Characterization of a benzyl alcohol dehydrogenase from Lactobacillus plantarum WCFS1.

Aroma is an important sensory parameter of food products. Lactic acid bacteria have enzymatic activities that could be important in the modification of food aroma. The complete genome sequence from Lactobacillus plantarum WCFS1 shows a gene (lp_3054) putatively encoding a protein with benzyl alcohol dehydrogenase activity. To confirm its enzymatic activity lp_3054 from this strain has been overexpressed and purified. Protein alignment indicated that lp_3054 is a member of the family of NAD(P)-dependent long-chain zinc-dependent alcohol dehydrogenases. In lp_3054 all of the residues involved in zinc and cofactor binding are conserved. It is also conserved the residue that determines the specificity of the dehydrogenase toward NAD (+) rather than NADP (+) and, therefore, L. plantarum benzyl alcohol dehydrogenase is less active in the presence of NADP (+) than in the presence of NAD (+).
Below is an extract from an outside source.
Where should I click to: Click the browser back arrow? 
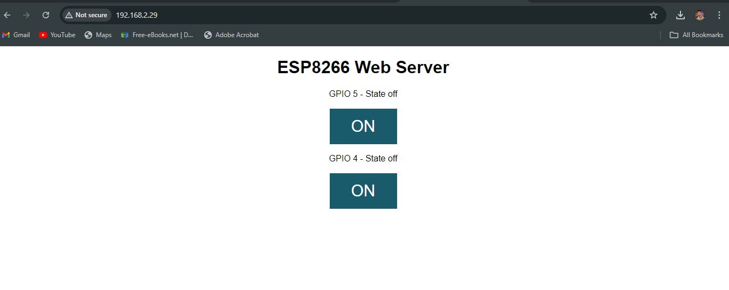tap(8, 15)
The purified enzyme exhibits optimal activity at pH 5.0 and 30 degrees C. The kinetic parameters K m and V max on benzyl alcohol as a substrate were, respectively, 0.23 mM and 204 mumol h (-1) mg (-1). Besides its activity toward benzyl alcohol, it showed activity against nerol, geraniol, phenethyl alcohol, cinnamyl alcohol, and coniferyl alcohol, all of which are volatile compounds involved in determining food aroma. The biochemical demonstration of a functional benzyl alcohol dehydrogenase activity in this lactic acid bacteria species should be considered when the influence of bacterial metabolism in the aroma of food products is determined.